By Mark Saldana
In the seventies, Jennifer Lee met Richard Pryor through a friend who was working for him. She would later work for the comedian and eventually began a romantic relationship with him. The two married in 1981 and had a loving, but turbulent marriage due to Pryor’s wild lifestyle and drug abuse. Jennifer and Richard divorced in 1982, but would rekindle their romance decades later and remarry in 2001.
I had the honor and pleasure of speaking with Jennifer Lee Pryor at this year’s SXSW Film Festival. Ms. Pryor attended the festival to support a new documentary that truthfully reveals the life of Richard Pryor, but also honors and celebrates the accomplishments of his career. The film is titled I Am Richard Pryor and it will air on cable and satellite’s Paramount Network on March 15.
Mark Saldana: Who came up with the idea of making this documentary?

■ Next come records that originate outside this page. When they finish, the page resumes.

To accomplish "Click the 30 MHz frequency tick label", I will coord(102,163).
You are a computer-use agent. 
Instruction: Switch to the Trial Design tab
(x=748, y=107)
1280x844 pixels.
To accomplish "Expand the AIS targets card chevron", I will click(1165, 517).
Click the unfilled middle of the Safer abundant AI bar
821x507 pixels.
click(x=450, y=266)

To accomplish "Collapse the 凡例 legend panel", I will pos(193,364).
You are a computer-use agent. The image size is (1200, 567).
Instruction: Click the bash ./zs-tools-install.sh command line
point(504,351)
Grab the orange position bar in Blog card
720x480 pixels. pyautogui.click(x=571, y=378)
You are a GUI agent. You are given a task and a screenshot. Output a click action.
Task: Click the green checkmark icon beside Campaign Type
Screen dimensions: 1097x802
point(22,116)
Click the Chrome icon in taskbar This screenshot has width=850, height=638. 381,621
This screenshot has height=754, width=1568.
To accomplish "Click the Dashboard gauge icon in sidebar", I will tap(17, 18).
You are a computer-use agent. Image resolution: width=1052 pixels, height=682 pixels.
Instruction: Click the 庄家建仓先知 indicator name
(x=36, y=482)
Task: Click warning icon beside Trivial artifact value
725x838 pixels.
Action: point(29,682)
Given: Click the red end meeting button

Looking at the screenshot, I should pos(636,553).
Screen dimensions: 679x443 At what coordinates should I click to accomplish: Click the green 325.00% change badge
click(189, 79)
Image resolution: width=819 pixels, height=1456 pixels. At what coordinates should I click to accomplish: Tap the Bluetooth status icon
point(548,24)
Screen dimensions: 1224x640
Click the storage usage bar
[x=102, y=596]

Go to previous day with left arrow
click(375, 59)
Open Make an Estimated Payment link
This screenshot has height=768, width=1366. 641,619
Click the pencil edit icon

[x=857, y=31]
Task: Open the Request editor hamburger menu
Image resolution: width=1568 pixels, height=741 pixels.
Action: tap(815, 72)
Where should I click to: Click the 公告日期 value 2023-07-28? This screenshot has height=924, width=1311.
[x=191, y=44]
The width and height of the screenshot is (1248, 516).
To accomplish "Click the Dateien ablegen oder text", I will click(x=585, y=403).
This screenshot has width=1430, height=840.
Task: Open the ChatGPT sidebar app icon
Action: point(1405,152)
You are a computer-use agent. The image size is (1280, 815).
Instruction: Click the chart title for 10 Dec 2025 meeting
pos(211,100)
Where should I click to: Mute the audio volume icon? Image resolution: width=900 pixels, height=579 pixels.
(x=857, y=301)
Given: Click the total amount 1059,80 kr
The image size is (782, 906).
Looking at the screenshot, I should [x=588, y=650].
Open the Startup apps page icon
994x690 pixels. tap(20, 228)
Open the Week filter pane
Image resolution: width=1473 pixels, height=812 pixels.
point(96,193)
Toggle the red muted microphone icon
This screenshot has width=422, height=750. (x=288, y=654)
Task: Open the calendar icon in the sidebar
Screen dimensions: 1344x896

Jennifer Lee Pryor: Network productions contacted me and I was just thrilled by the way they presented their ideas in a way that didn’t avoid the salacious scandals, but presents in a way that grabs onto the arc of his life and talent and the evolution of his artistry. With that approach, I was very impressed and wanted to get onboard. I have been involved in some projects that, no matter how hard you fight, they always gravitated towards the dark stuff. (In this film) they didn’t avoid it, but they put it in a good context. It doesn’t eclipse Richard’s talent and the evolution of that talent.
Mark: Do you think Richard would be pleased with the film?
Jennifer: I think he would be very pleased with it. I wrote a memoir years ago and his response to it was, “The bitch told the truth!” So he honored the truth. He would love it, no matter what–the good, the bad, and the ugly.
Mark: As an interracial couple in the late seventies and early eighties, did you encounter any ugly racist reactions to your relationship?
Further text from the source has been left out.